Yes, that's right. I said fireproof. See this glove?
This glove was on my mother's hand a few weeks ago while she was over at her church helping to renovate the sanctuary on account of it's shudderingly awful green color. And also because the roof had collapsed in the recent rains, but mostly because of the color, a particularly lurid shade of mint green. All things considered, the roof falling in was considered a sign from God that a redecoration was in order, as going to church there was like being on the inside of a toothpaste tube.

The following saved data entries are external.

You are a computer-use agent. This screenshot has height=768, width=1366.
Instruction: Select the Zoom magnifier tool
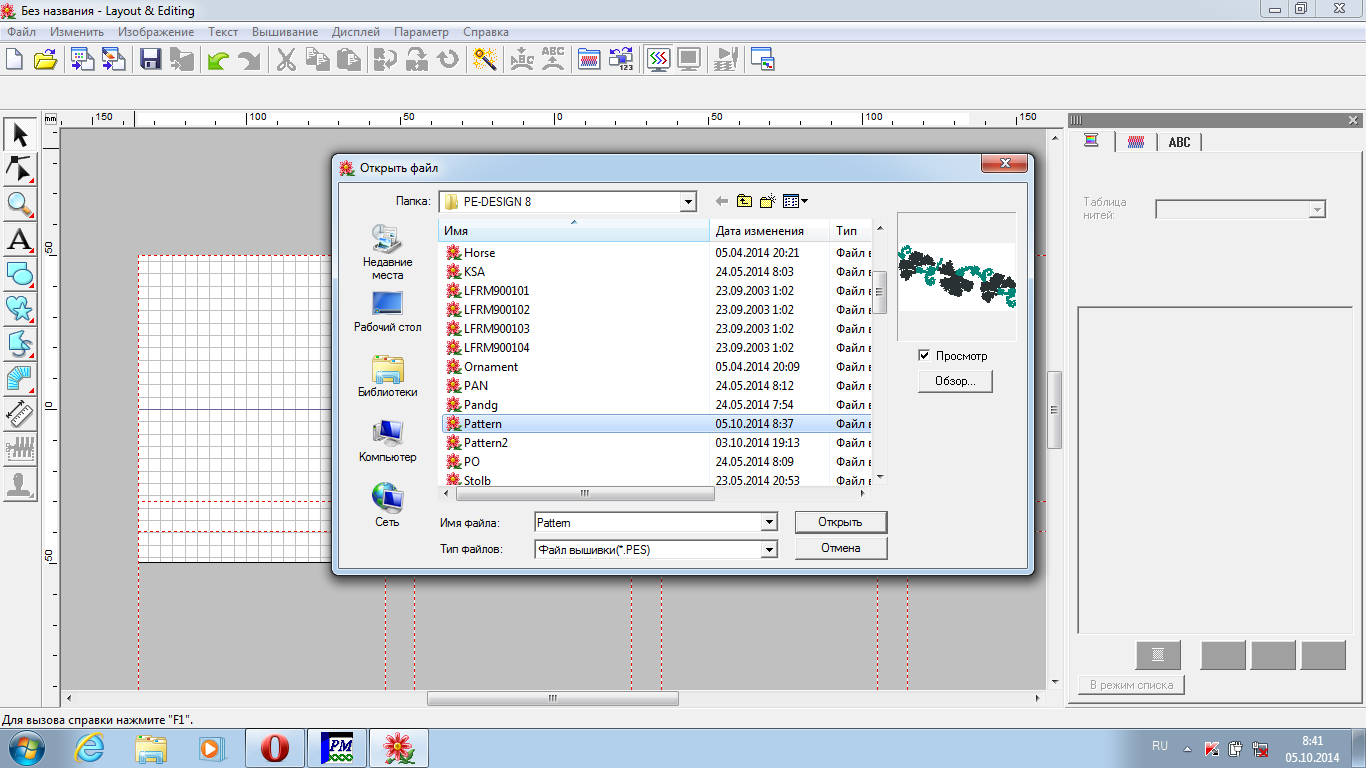tap(20, 204)
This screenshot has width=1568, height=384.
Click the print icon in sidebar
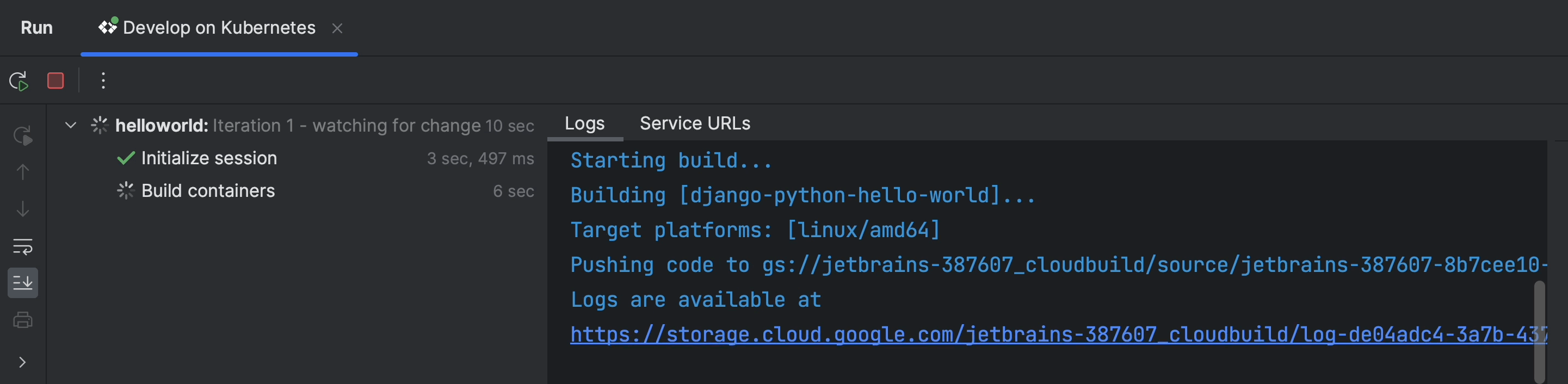[22, 320]
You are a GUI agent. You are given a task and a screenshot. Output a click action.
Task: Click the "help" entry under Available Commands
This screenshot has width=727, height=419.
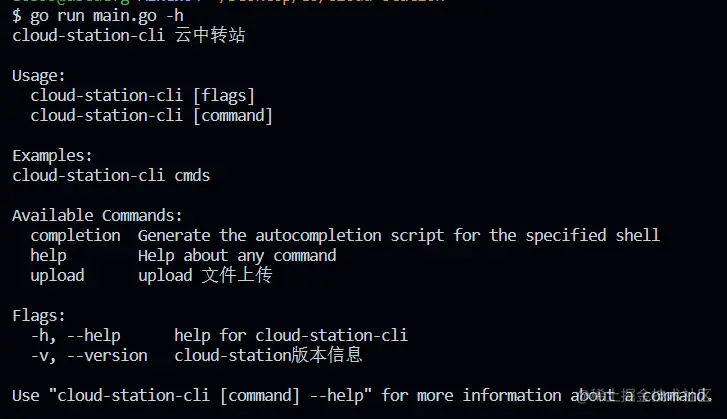click(48, 255)
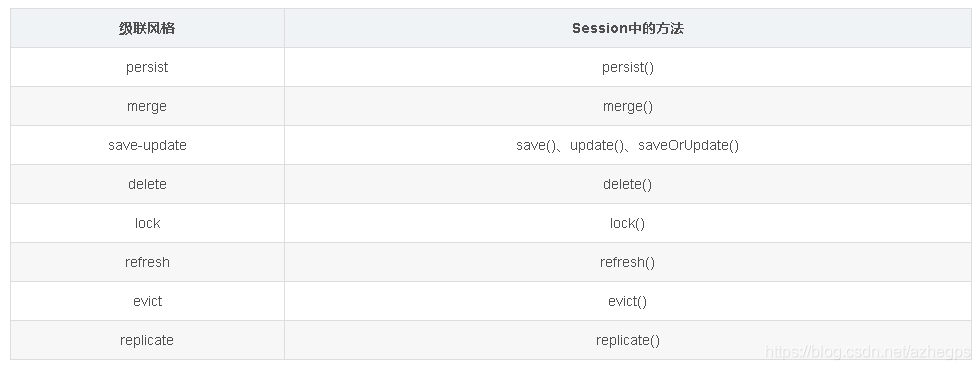Select the persist cascade style cell

tap(147, 67)
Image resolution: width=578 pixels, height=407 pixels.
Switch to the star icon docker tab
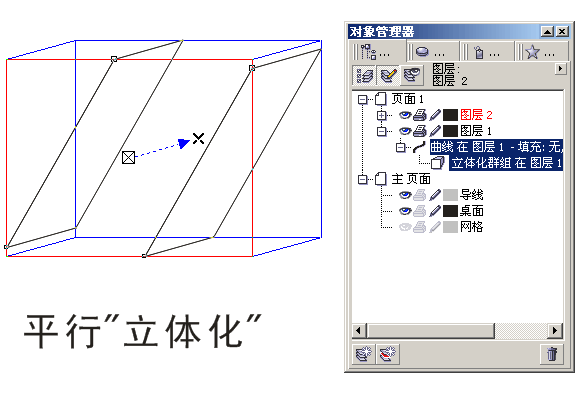coord(541,52)
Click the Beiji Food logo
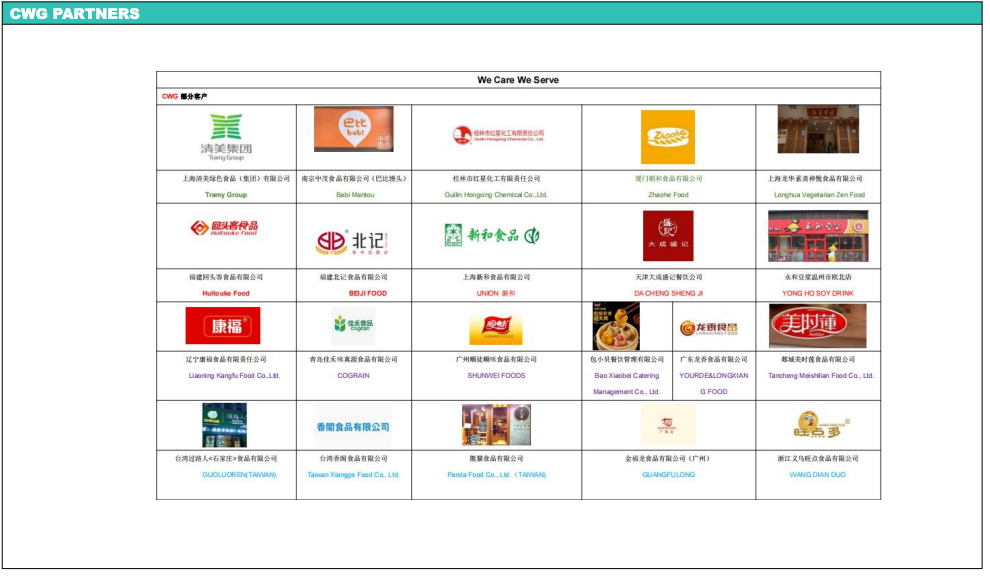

She and a bunch of her parishioners were spending the afternoon tearing up the green carpet, painting over the green walls, and removing the green paint from the woodwork and trim around the sanctuary. So there was Captain Mommypants, merrily scrubbing away at the baseboards with a steel wool pad, some heavy chemical stripping agent, and a pair of rather flimsy rubber gloves. Now I wasn't there, so I can't vouch for the story (though the above photo rather speaks for itself, I think) but apparently as she was clearing a patch near the fusebox, the steel wool hit the fusebox, and the heat from the friction, the chemicals and whatnot... KABOOM! Her entire hand went up in a giant fireball. Ever cool, calm, and collected, did Captain Mommypants scream and flail about? She did not. Instead, as flames engulfed her arm and climbed towards her head, she hustled her way out of the church ("so the church didn't catch fire!" she explained), and with her ungloved hand, reached over, grabbed the burning glove off her hand and threw it on the ground where somebody else stamped out the flames.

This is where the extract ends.